Exercise directions: If a picture appears among the records, leave it out and set down everything else exactly as it stands.
(Beginning of Data)
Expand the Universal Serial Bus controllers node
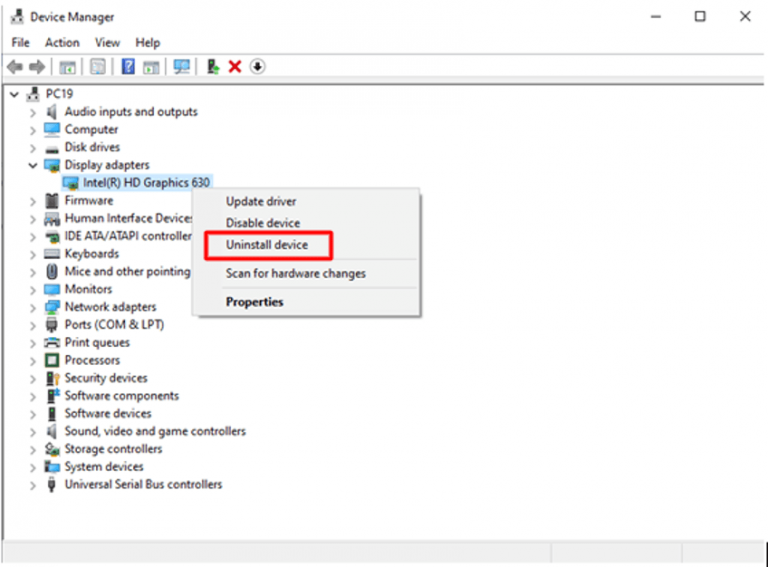This screenshot has height=567, width=768. click(33, 485)
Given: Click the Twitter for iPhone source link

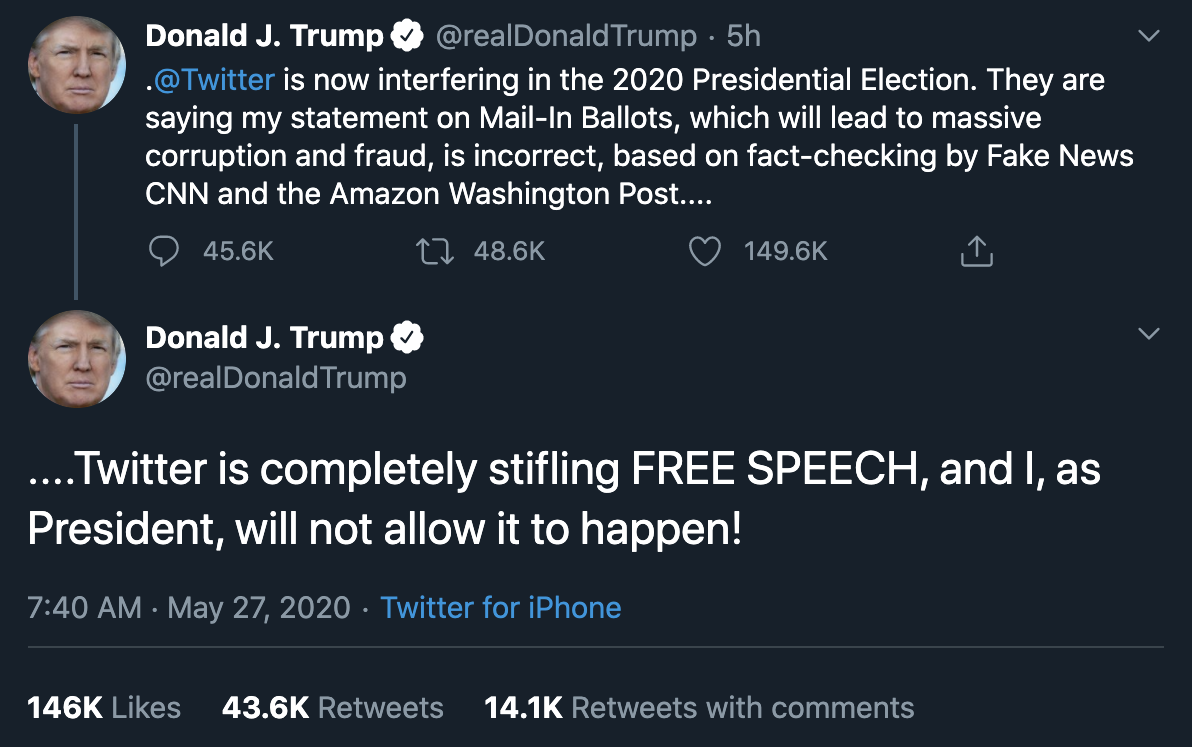Looking at the screenshot, I should point(501,607).
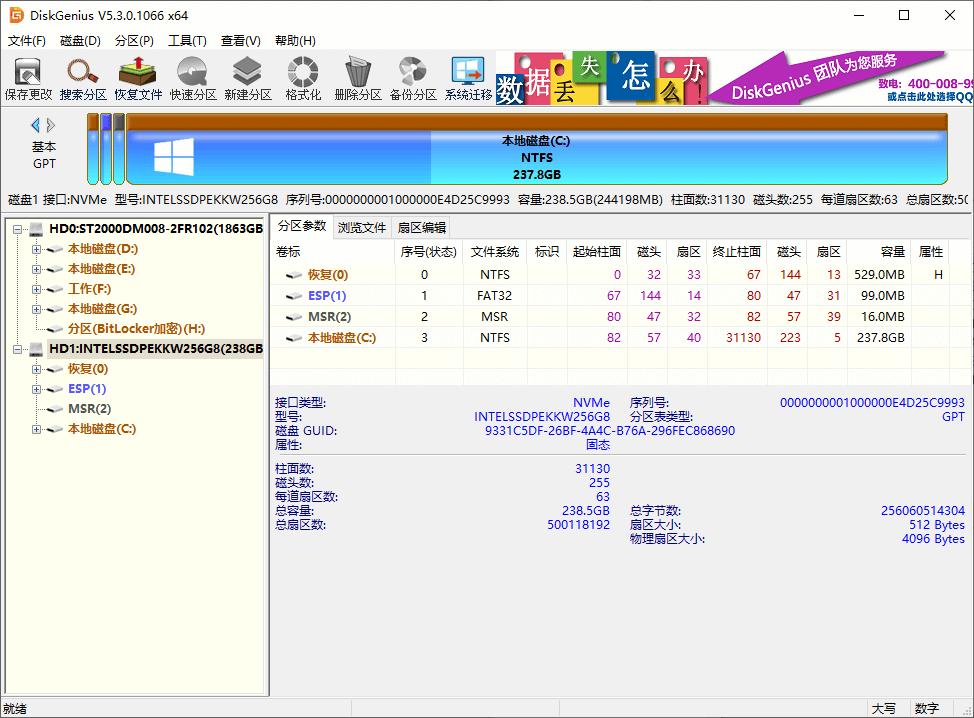Click the 搜索分区 (Search Partition) icon
Screen dimensions: 974x718
click(x=83, y=78)
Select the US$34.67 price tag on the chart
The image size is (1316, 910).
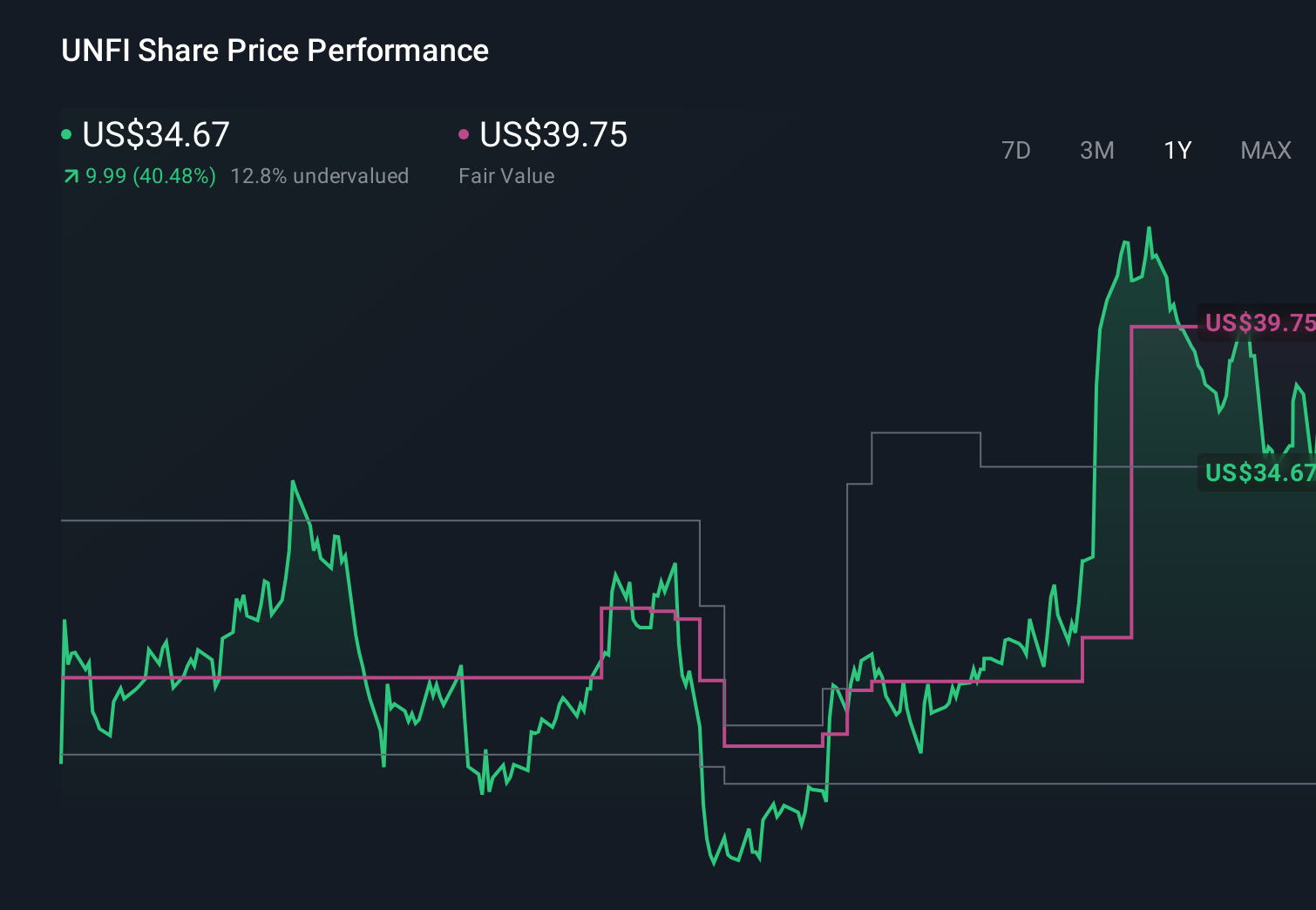(1258, 474)
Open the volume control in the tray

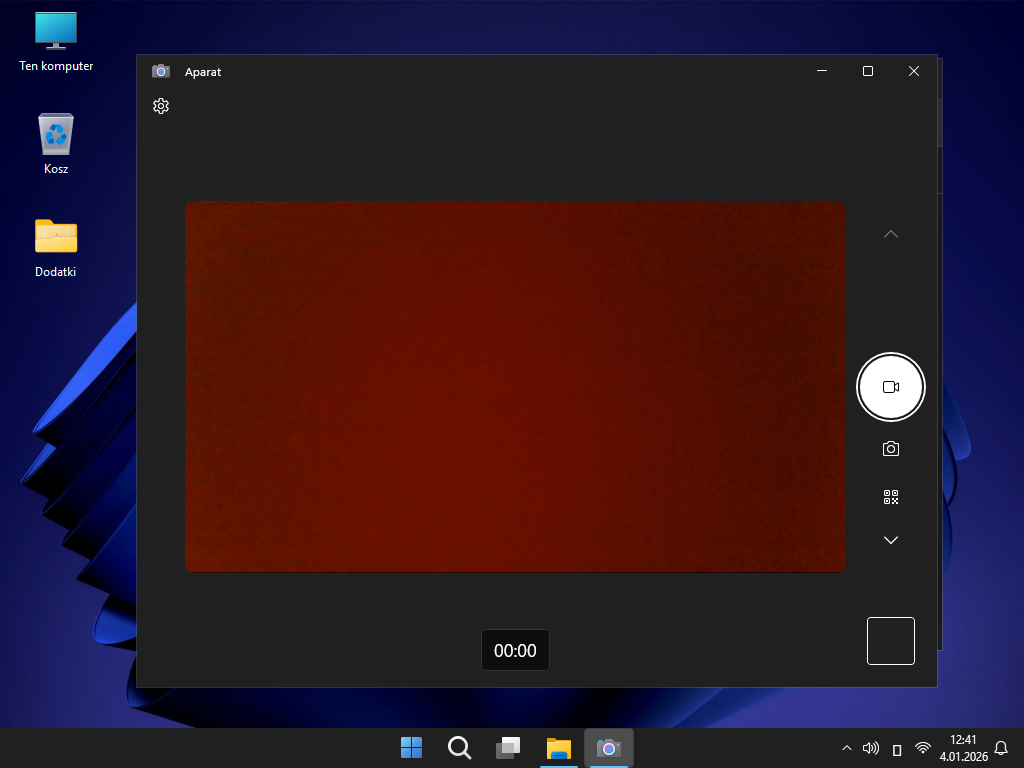871,748
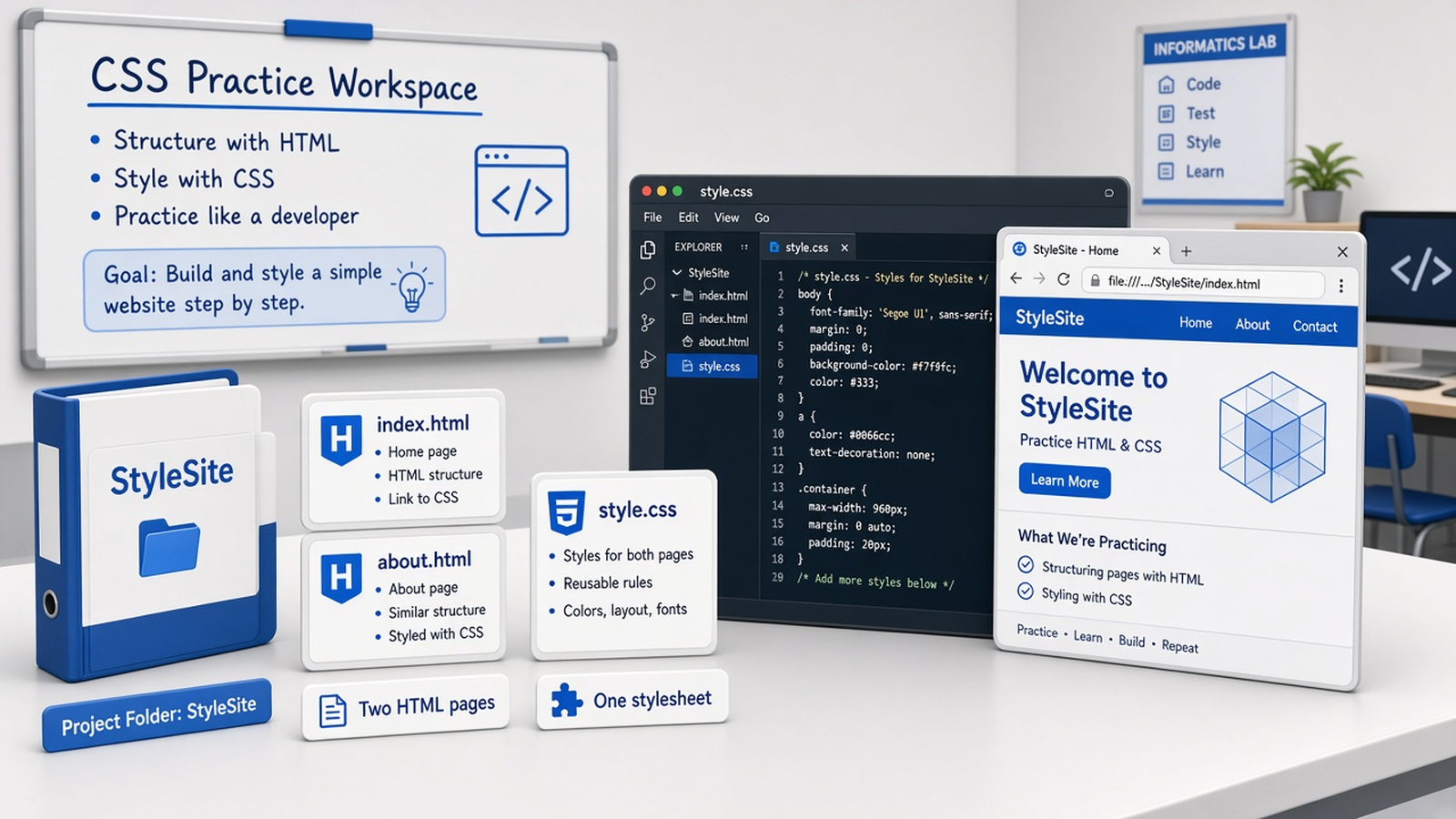This screenshot has width=1456, height=819.
Task: Open the Run and Debug icon
Action: (648, 359)
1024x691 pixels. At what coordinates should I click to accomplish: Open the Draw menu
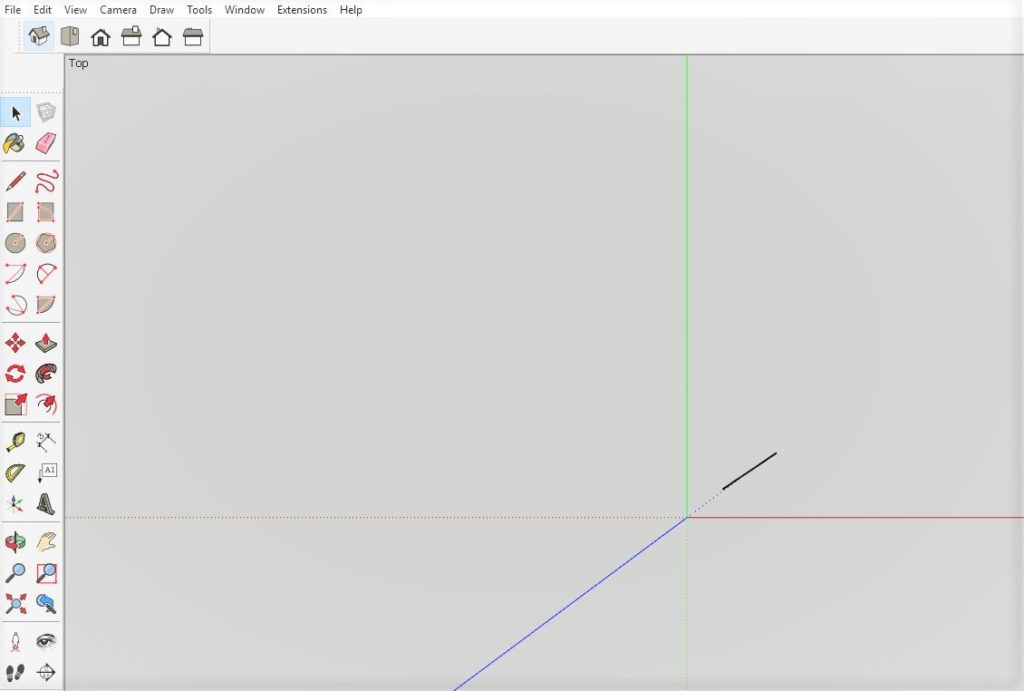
(End of Data)
Reply:
Expand the Universal Serial Bus controllers node
This screenshot has height=567, width=768. click(33, 485)
Given: Click the Twitter for iPhone source link

Looking at the screenshot, I should point(501,607).
Click the 搜索分区 (Search Partition) icon
Screen dimensions: 974x718
click(x=83, y=78)
Select the US$34.67 price tag on the chart
The image size is (1316, 910).
(1258, 474)
Open the volume control in the tray

871,748
This screenshot has width=1456, height=819.
Task: Open the Run and Debug icon
Action: (648, 359)
1024x691 pixels. At what coordinates should I click to accomplish: Open the Draw menu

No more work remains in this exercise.